The election of a director requires the affirmative vote of a plurality of the shares of common stock present or represented at the Annual Meeting and entitled to vote for the election of directors.
 
Certain information concerning the Director Nominees and those directors whose terms of office will continue following the Annual Meeting is set forth below, including their specific experience, qualifications and skills that led the Board to conclude that each of those individuals should continue to serve as a director.
 
Recommendation of the Board of Directors
 
The Board of Directors recommends that the stockholders vote FOR the election of Mr. Ferstl and Mr. Ritman.
 
Director Nominees Standing for Election for Terms Expiring in 2013
 
James H. Ferstl
 
James H. Ferstl has served as one of our directors since September 2008. Since its founding in 1999, Mr. Ferstl has been the principal of J&M Enterprises, a retail consulting, commercial real estate and personal financial investment firm.
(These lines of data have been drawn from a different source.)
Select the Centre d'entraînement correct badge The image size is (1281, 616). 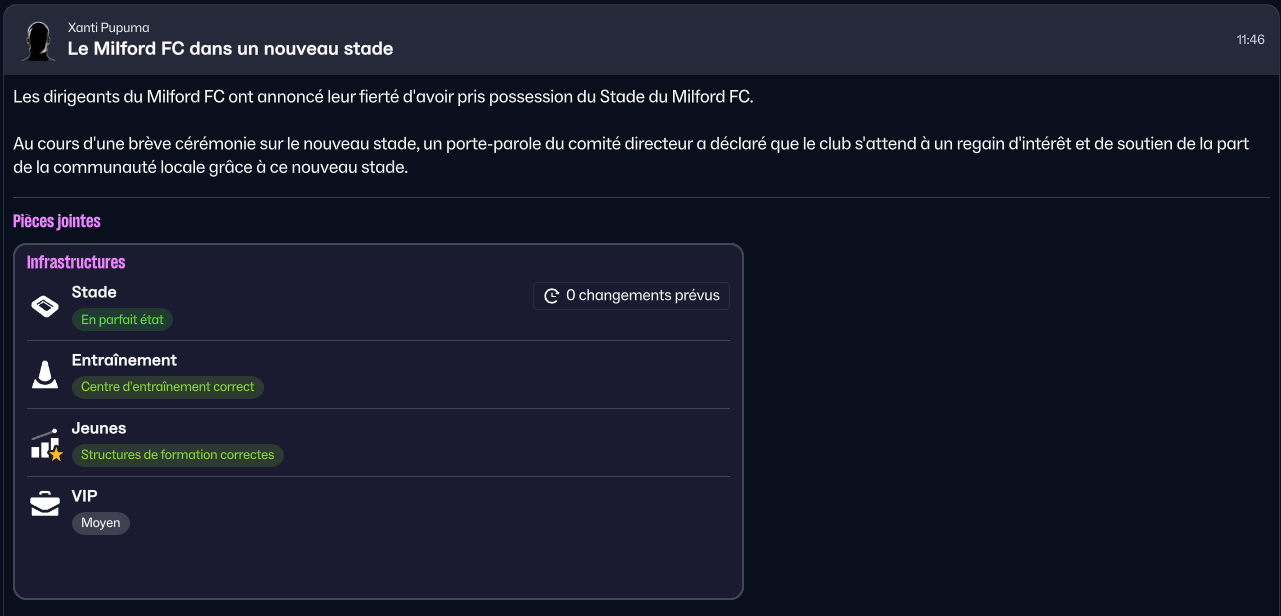(167, 387)
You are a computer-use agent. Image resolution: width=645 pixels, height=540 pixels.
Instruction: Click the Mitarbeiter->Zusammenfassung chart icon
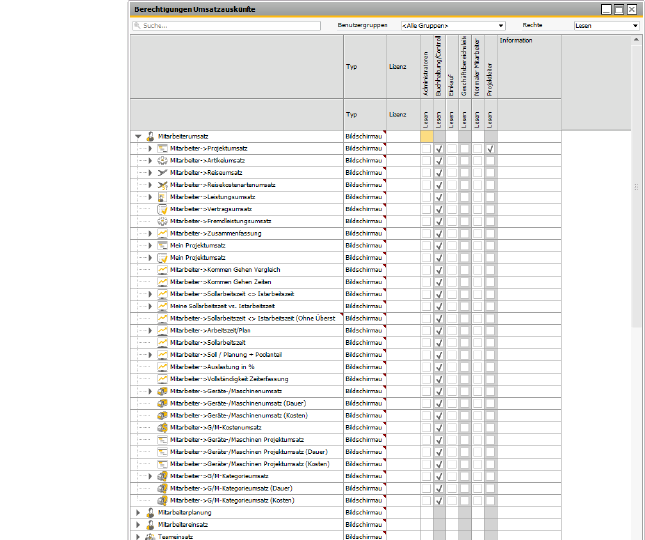[x=162, y=234]
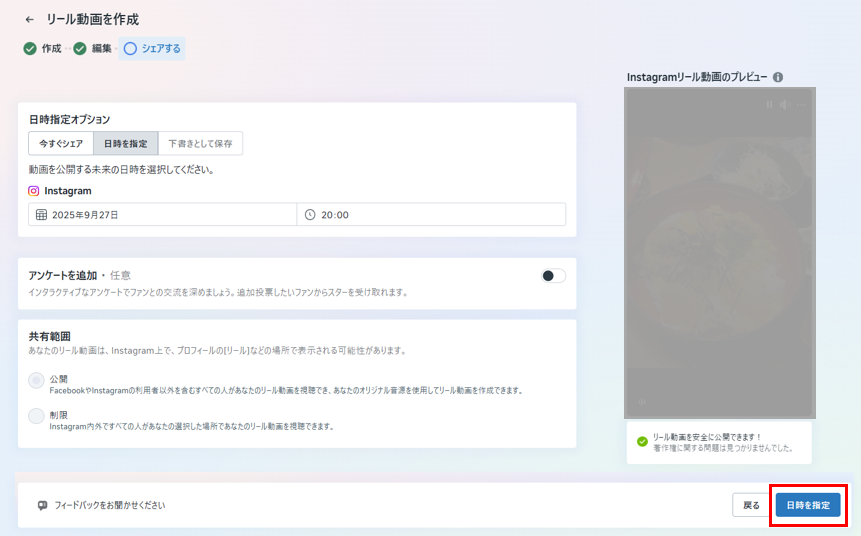Screen dimensions: 861x536
Task: Pause the reel preview video
Action: [769, 104]
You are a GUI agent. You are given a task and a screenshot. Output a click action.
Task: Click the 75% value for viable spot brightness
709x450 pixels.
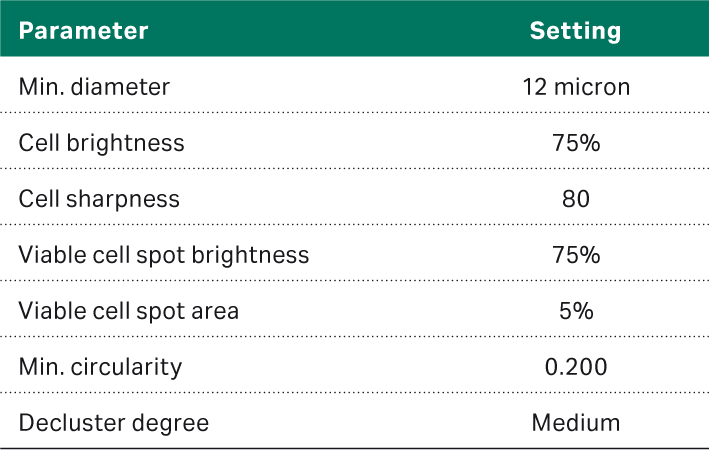(x=576, y=255)
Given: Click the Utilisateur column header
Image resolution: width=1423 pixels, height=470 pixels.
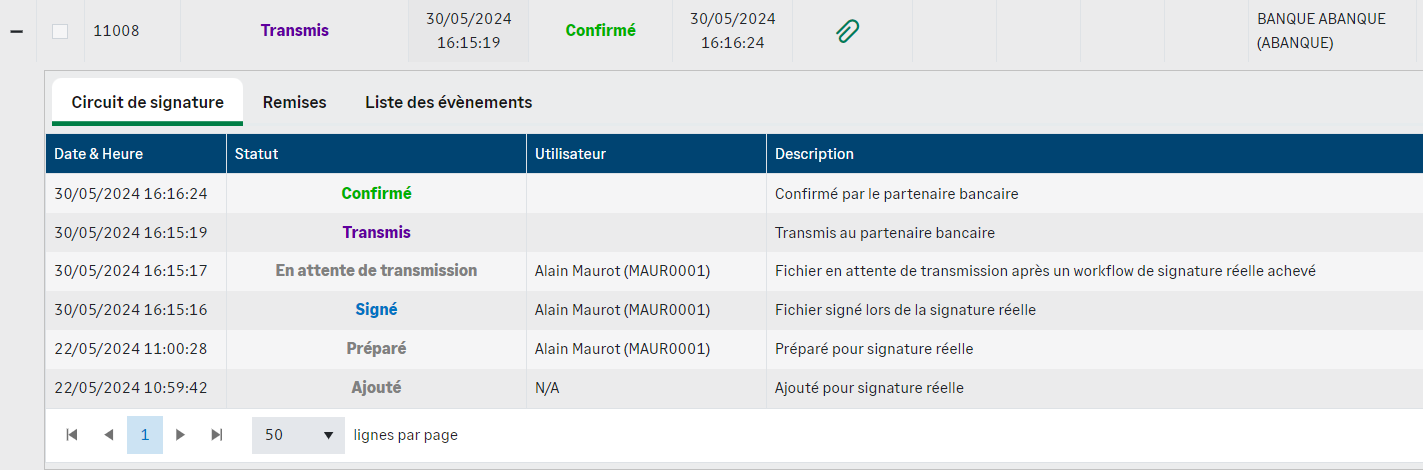Looking at the screenshot, I should (x=570, y=154).
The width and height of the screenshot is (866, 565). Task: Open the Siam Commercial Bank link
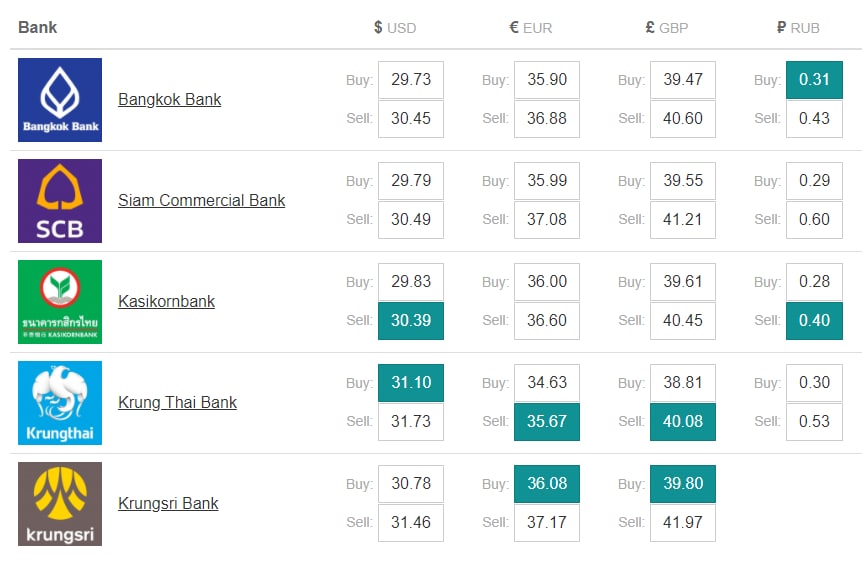[x=202, y=200]
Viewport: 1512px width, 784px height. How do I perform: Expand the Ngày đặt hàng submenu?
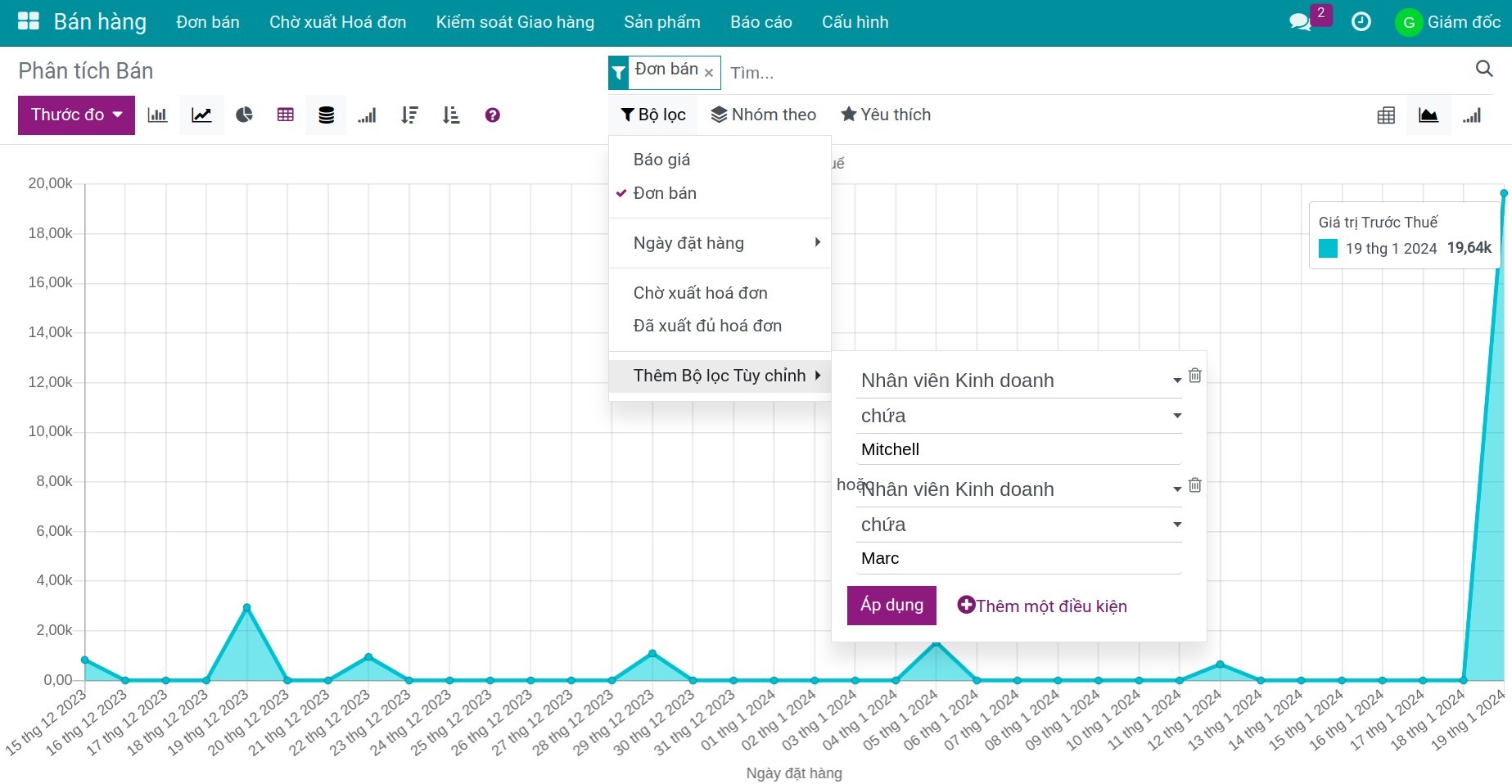(719, 243)
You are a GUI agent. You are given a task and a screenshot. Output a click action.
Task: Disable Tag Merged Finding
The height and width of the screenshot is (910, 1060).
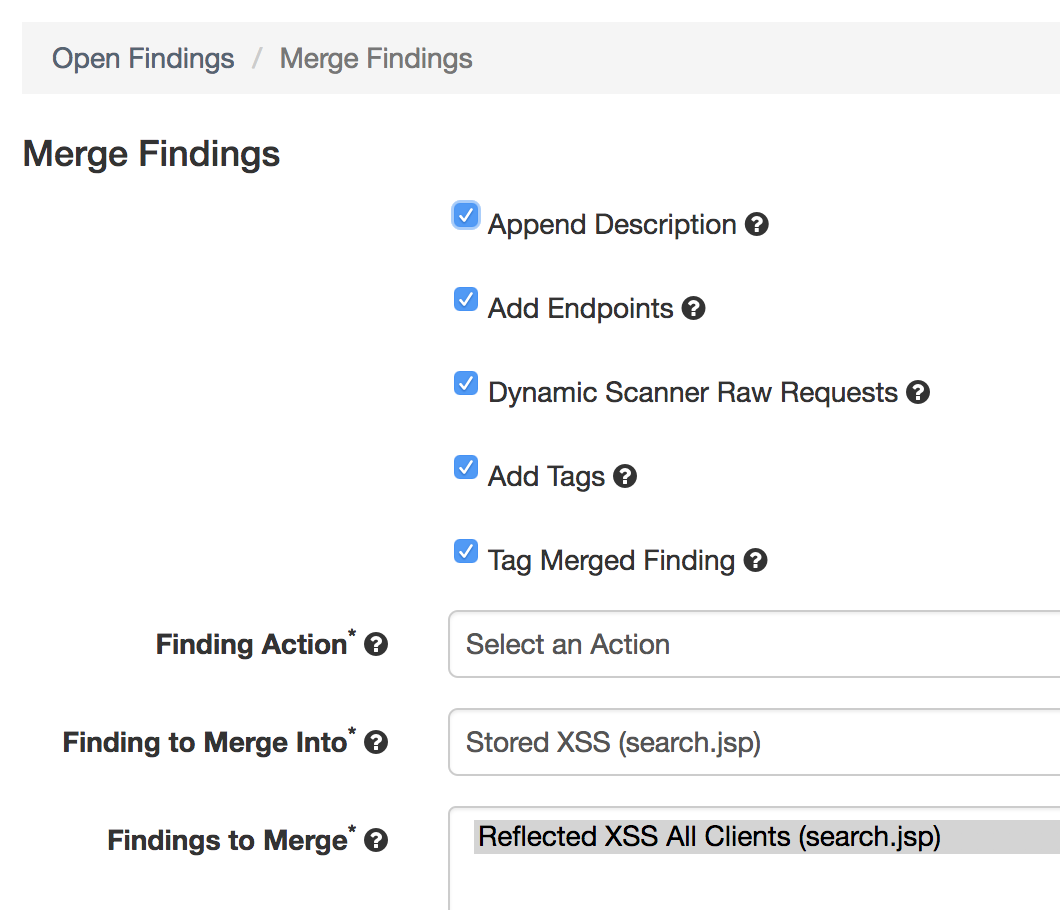pyautogui.click(x=465, y=551)

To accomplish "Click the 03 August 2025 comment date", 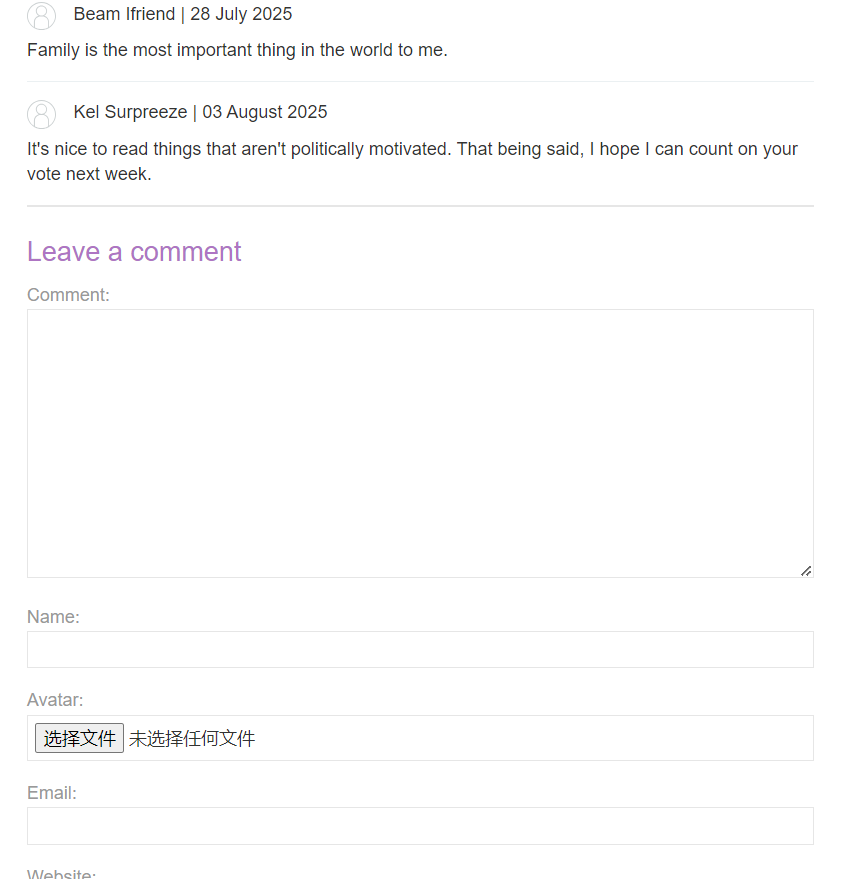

From 1965 to 1999, Mr. Ferstl was employed in various capacities in the retail industry including, from 1995 to 1999, as Executive Vice President, Chief Merchandising Officer and Board member of Venture Stores, Inc., a publicly traded family value retailer; from 1987 to 1995 Corporate Vice President-General Merchandise Manager (Home and Hard lines) for Gottschalks Department Stores, a regional department store headquartered in Fresno, California; from 1984 to 1987, as Senior Vice President and General Manager for Platt Electronics Corp., a consumer electronics business based in Torrance, California, with responsibility for its 140 store West coast region; from 1981 to 1984, as Executive Vice President for Merchandising and Stores Operation and Chief Merchandising Officer for Broadway Southwest Department Stores, a division of Carter Hawley Hale Stores Inc. based in Phoenix, Arizona; and from 1965 to 1981, as Regional Vice President for Stores for Sanger Harris Department Stores of Dallas, Texas, a Division of Federated Department Stores Inc.
 
The Board concluded that Mr. Ferstl should continue to serve as a director in part due to his extensive career in retail, which brings to the Board significant industry knowledge and experience in merchandising, marketing and sales.
 
Sidney H. Ritman
 
Sidney H. Ritman has served as one of our directors since July 2005 and is chairman of our Compensation Committee. Mr. Ritman is the founder, owner and operator of Toni Industries, Inc., an importer and seller of women’s clothing. Mr. Ritman was the founder, and from December 2007 through November 2009 the owner and operator, of Giorgio San Angelo, LLC, an importer and seller of women’s clothing. Mr. Ritman has an extensive background in international sourcing for U.S. and European apparel retailers, including fifteen years in residence in Hong Kong as the Managing Director of Armstrong Industries, Ltd., a sourcing agent which had offices in seven countries. In 1987, Mr. Ritman organized the sale of Armstrong to Colby Staton Ltd., a Hong Kong-based sourcing company, for which Mr. Ritman served as a consultant and director until 1997. Mr. Ritman is a former trustee of Rollins College, Winter Park, Florida and The Brunswick School, Greenwich, Connecticut. Mr. Ritman is a former United States Marine Corps officer, having served on active duty and in the Marine Corps Reserve for nine years.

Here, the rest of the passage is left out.